Einzahlen müssen die Banken der Eurozone selbst, um die Kosten einer Abwicklung zu tragen. Wieviel hängt von Größe und Risikoprofil der Bank ab. Rechtliche Grundlage des Abwicklungsfonds' soll eine zwischenstaatliche Vereinbarung werden, die bis Ende Februar 2014 ausgearbeitet werden soll. Binnen zehn Jahren soll der Fonds mit bis zu 55 Milliarden Euro gefüllt sein - nicht viel, angesichts der 1,6 Billionen Euro, die die EU-Staaten in der Finanzkrise insgesamt für Krisenbanken aufwenden mussten. Der deutsche Anteil liegt bei etwa zehn Milliarden. Um dies zu erreichen, müssen die deutschen Banken künftig deutlich höhere Abgaben in den nationalen Krisenfonds zur Abwicklung angeschlagener Geldhäuser zahlen als bisher. Deutsche Banken zahlen bereits seit drei Jahren in diesen Fonds. Im dritten Jahr der Abgabe befinden sich erst rund 1,8 Milliarden Euro in dem Fonds.
Anfangs setzt sich der europäische Fonds noch aus den nationalen Krisentöpfen der Mitgliedstaaten zusammen. Erst nach und nach sollen die nationalen Abschottungen fallen und die Töpfe miteinander verschmelzen, bis nach zehn Jahren ein komplett gemeinsamer Notfalltopf entstanden ist. Das war eine Forderung Deutschlands, um zu verhindern, dass deutsche Geldhäuser für Krisen in anderen Mitgliedstaaten aufkommen müssen.
Wer zahlt, wenn der Fonds nicht reicht?
Dann soll nicht sofort der Rettungsschirm ESM angezapft werden können, wie insbesondere von Frankreich und den südeuropäischen Ländern gefordert. Damit hat sich die Bundesregierung mit einer ihrer Kernforderungen durchgesetzt. Sie sieht im Krisenfall die Nationalstaaten in der Pflicht. "Der ESM ist keine allgemeine Kreditlinie für jedermann", stellt Finanzminister Wolfgang Schäuble klar. Die ESM-Kredite müssen vom Heimatstaat der Bank beantragt werden, der dann auch für die Rückzahlung gerade steht. Im Krisenfall soll sich der neue Abwicklungsfonds aber Geld leihen können, das die Banken später zurückzahlen müssen.
Wann geht's los mit dem Abwicklungsmechanismus?
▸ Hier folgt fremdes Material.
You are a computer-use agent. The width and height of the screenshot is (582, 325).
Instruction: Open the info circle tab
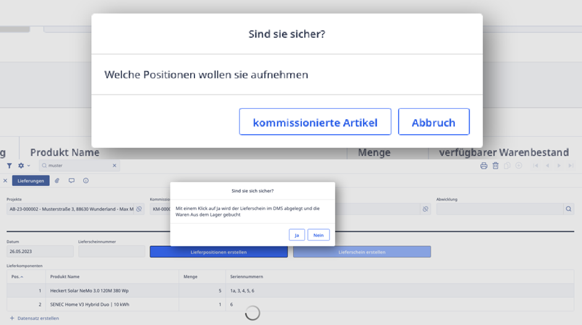coord(86,181)
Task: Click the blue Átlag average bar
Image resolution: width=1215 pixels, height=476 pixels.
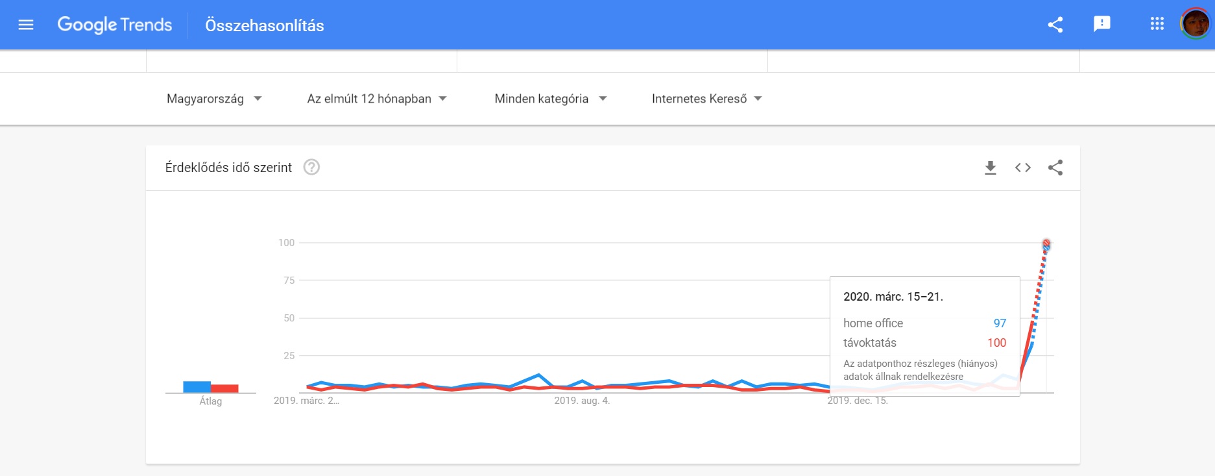Action: [x=197, y=387]
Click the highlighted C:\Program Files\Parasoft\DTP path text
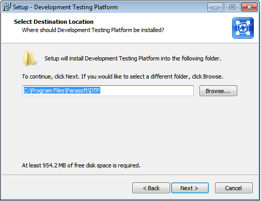Image resolution: width=261 pixels, height=201 pixels. [x=62, y=90]
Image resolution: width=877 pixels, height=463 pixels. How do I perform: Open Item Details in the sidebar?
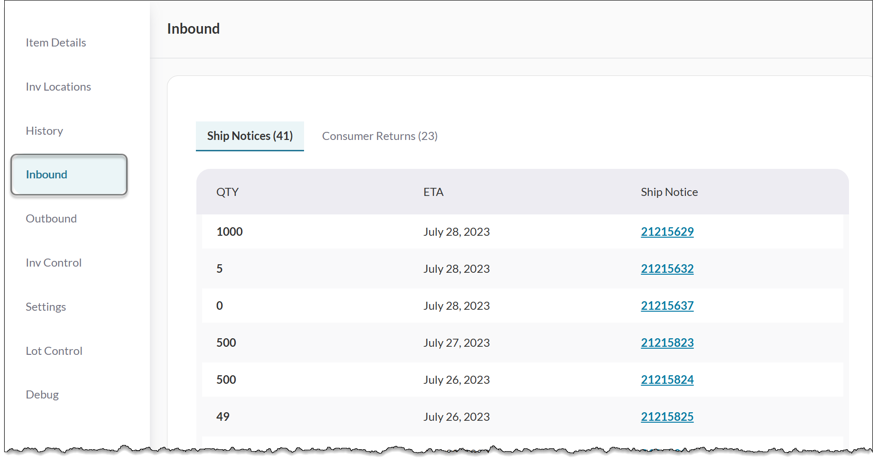55,43
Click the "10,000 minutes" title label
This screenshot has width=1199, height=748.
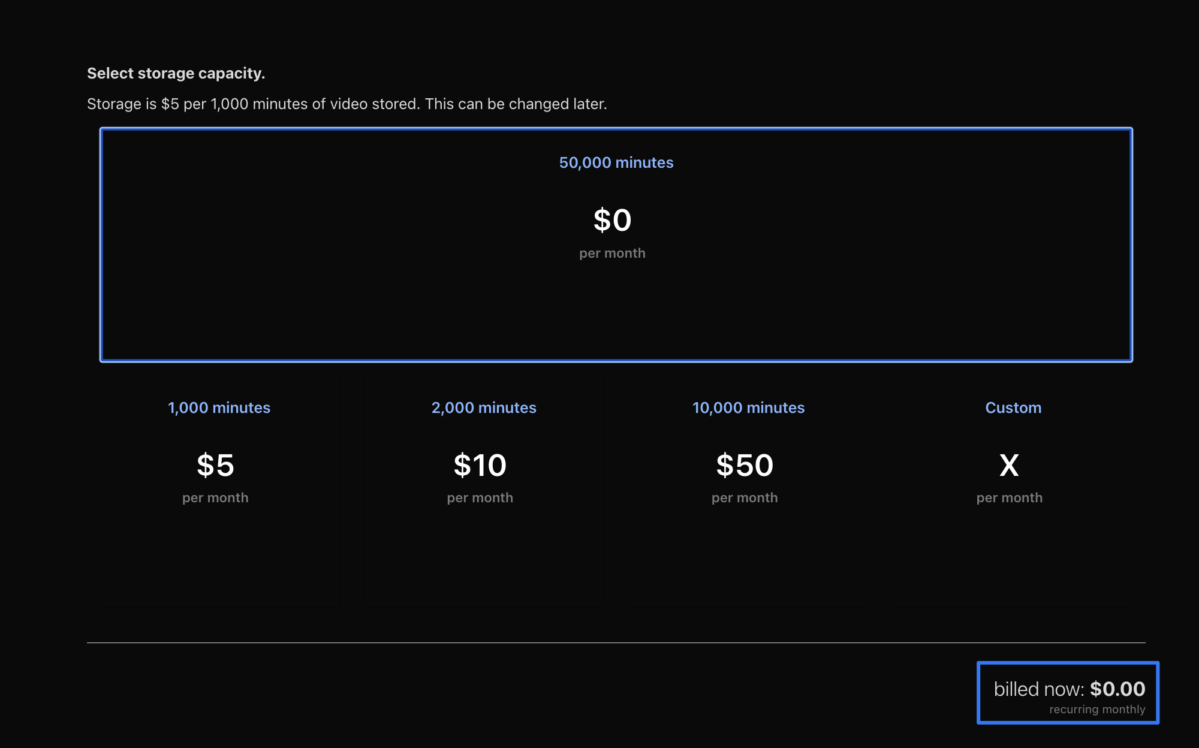pyautogui.click(x=748, y=408)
Vollkommen in Kraft sein sollen die neuen Regeln zu Jahresbeginn 2016, ein Jahr später als ursprünglich geplant. 2016 soll auch das separate EU-Gesetz zur Haftungskaskade bei Bankenschieflagen in Kraft treten.
Was ist mit dem gemeinsamen Einlagensicherungsfonds?
Eigentlich wollten die EU-Staaten nach der gemeinsamen Bankenaufsicht und dem gemeinsamen Abwicklungsfonds auch einen gemeinsamen Topf zur Einlagensicherung gründen. Daraus wird aber wohl vorerst nichts, nicht zuletzt wegen des Widerstands Deutschlands. Denn dann hätte man die deutschen Banken - und damit letztlich die deutschen Sparer - auch dann in Haftung nehmen können, wenn anderswo in Europa eine Bank pleitegeht und Kleinsparer bedroht sind.
Ein Kompromiss sieht nun vor, dass die Staaten einzeln ihren Einlagensicherungsfonds aufbauen. Die nationalen Töpfe sollen mit 0,8 Prozent der gedeckten Einlagen aufgefüllt werden. In Deutschland gibt es bereits Schutztöpfe der privaten Banken, Sparkassen und Volks- und Raiffeisenbanken sowie eine gesetzliche Einlagensicherung bis zu 100.000 Euro.